How can they misuse it?
If you're thinking someone MITM's the connection, well, then they'd
have to be using a trusted key to sign the CB data, and then the
failure is w/ the authentication, not w/ the CB, or are you thinking
of another misuse?
I think I'm just not expressing myself clearly enough, so I'll try again
from the beginning.
If I understand what I've read about channel binding, the idea is for
one layer in the protocol stack to delegate authority for some part of
its security requirements to another layer in the protocol stack that
Well, lets be sepcific here.. it's to allow the authentication layer
be able to authenticate that the encrypted connection has not been
MITM or tampered with.
The RFCs to appear to be quite that specifically related to encrypted
connections, but focusing there is fine, since that's what tcpinc is
focused on.
has similar security properties. If you have a transport layer
optimization proxy that is trusted to terminate TCP connections but not
trusted to look into or modify the secure end-to-end data stream, how
does channel binding apply?
And by terminate TCP connection, I assume you mean to deframe and
sequence the session? Why does an optimizing proxy need to do this
work?
So, why can't the optimizing proxy just queue up the frames and resend
them unmodified back out? Yes, it'll be more work, but an optimizing
TCP proxy is already doing extra work (like it shouldn't be acking data
till the other side ack's it, etc)...
btw, I do realize people want to make these optimizing proxies, but
I think that at least for tcpcrypt, storing frames and retransmitting
them would be the easiest way, and keep the MAC's intact w/o having
to modify the protocol significantly to support these...

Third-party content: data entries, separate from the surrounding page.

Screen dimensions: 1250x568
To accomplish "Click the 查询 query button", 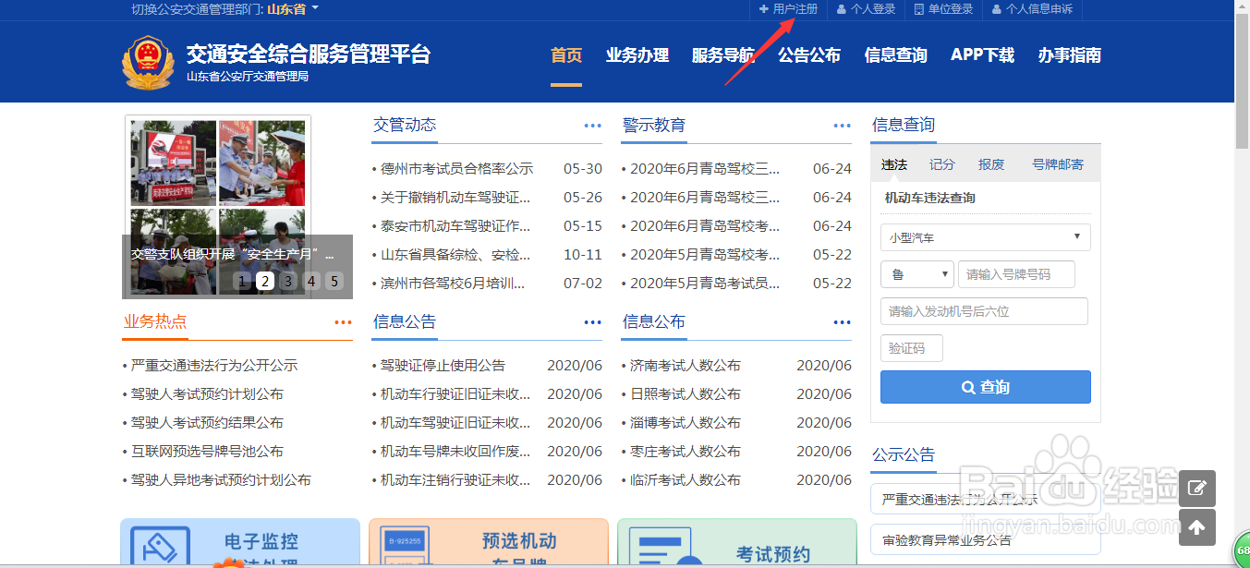I will (985, 387).
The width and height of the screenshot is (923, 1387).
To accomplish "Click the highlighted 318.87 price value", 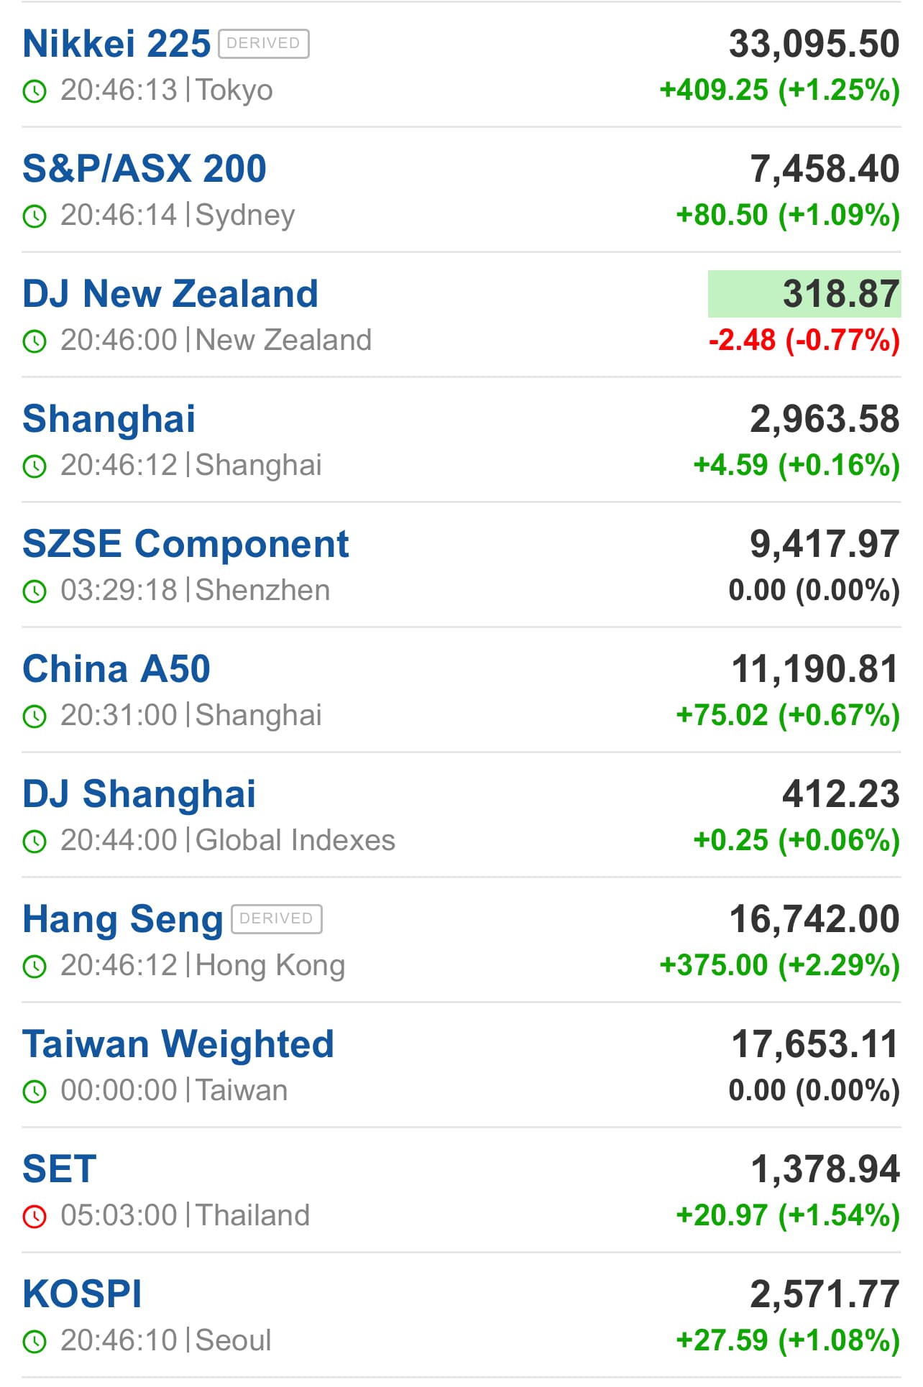I will coord(804,294).
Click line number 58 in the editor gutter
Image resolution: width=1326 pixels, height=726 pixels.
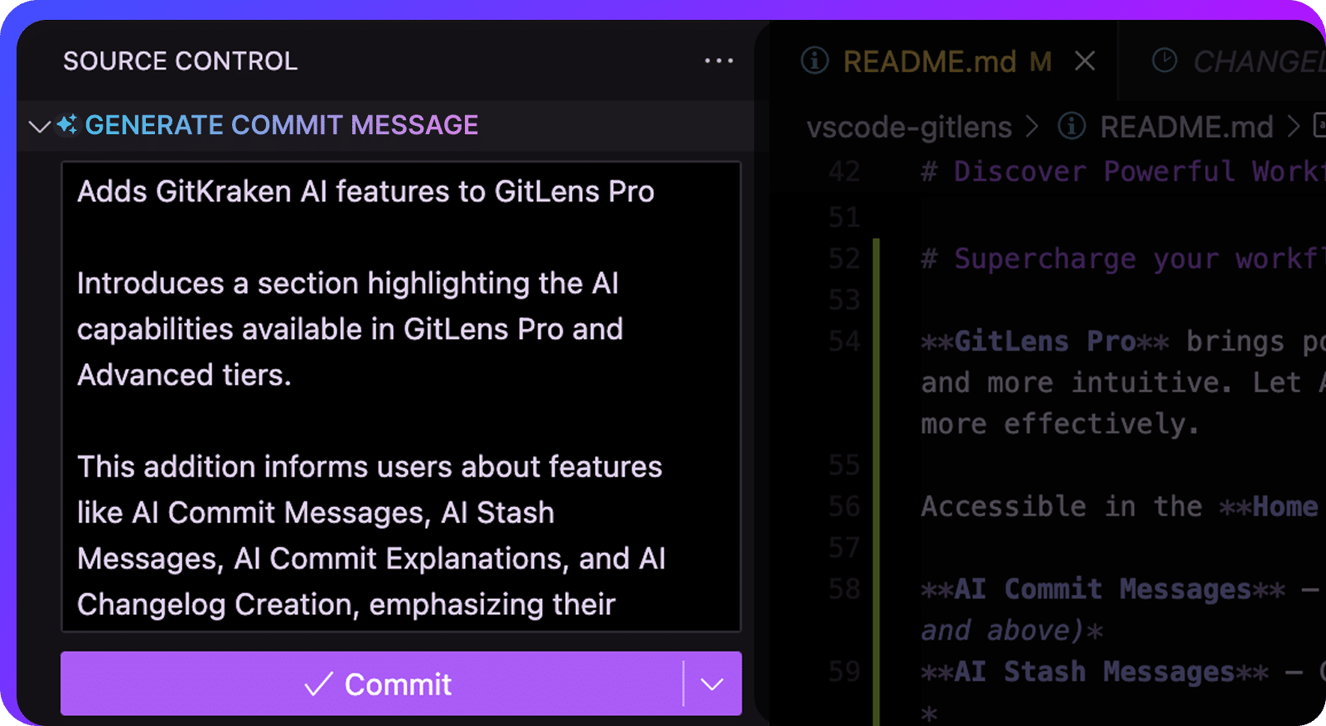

I can certainly see that a whole different architecture for the proxy
could make it easier to support tcpcrypt, but that's just as much a
result of how tcpcrypt is designed as it is the design of the proxy. A
proposal that doesn't integrity check the TCP header and the data stream
as a single unit would not have this problem.
If the TCP header is not being authenticated, then channel binding
Turns out tcpcrypt protects quite a bit of the TCP header... see
Figure 2 on page 6 for what is protected...
That's true, but tcpcrypt is not the only proposal.
doesn't apply at all on the proxy because there are no security
requirements for TCP. If the TCP header is being authenticated, there
are security requirements for TCP, but they aren't shared with the
end-to-end data channel. The fact that a received header has been
authenticated doesn't mean anything for the data that was delivered in
the header, since the expectation is that data will have been unmodified
along the whole path. Authentication for the header and the data cannot
be combined in this case, because authentication for the data must show
that the data was unmodified end-to-end, while there is no such
expectation for the header. I don't see an opportunity for security
authority delegation that involves TCP.
Why do proxies need to even modify the header? The fact that there are
sooo many middle boxes that modify and refrace tcp got us into this
situation in the first place, that expanding and adding features to TCP
is extremely difficult... If they had just saved the whole frame for
retransmission, things would have been a lot easier...
I see the question of why a proxy might be designed this way as a
rathole for the list. The fact of the matter is that there are a broad
range of such middle boxes, and I don't think that this WG's efforts are
going to drive middleware vendors to completely redesign their
technology (at least not in the near term), regardless of whether some
WG participants think that the vendors have made bad design choices. On
the other hand, middleware vendors might go to the trouble of supporting
tcpinc if it is not designed in a way that prevents them from doing so.
This leads me to the question of what our goal is relative to such
middleware. Do we want to positively influence adoption by ensuring
interoperability with these types of boxes? Or do we want to declare
these boxes to be part of the problem and explicitly not support them,
despite the fact that it may slow adoption of the protocol?
--
Brandon Williams; Senior Principal Software Engineer
Emerging Products Engineering; Akamai Technologies Inc.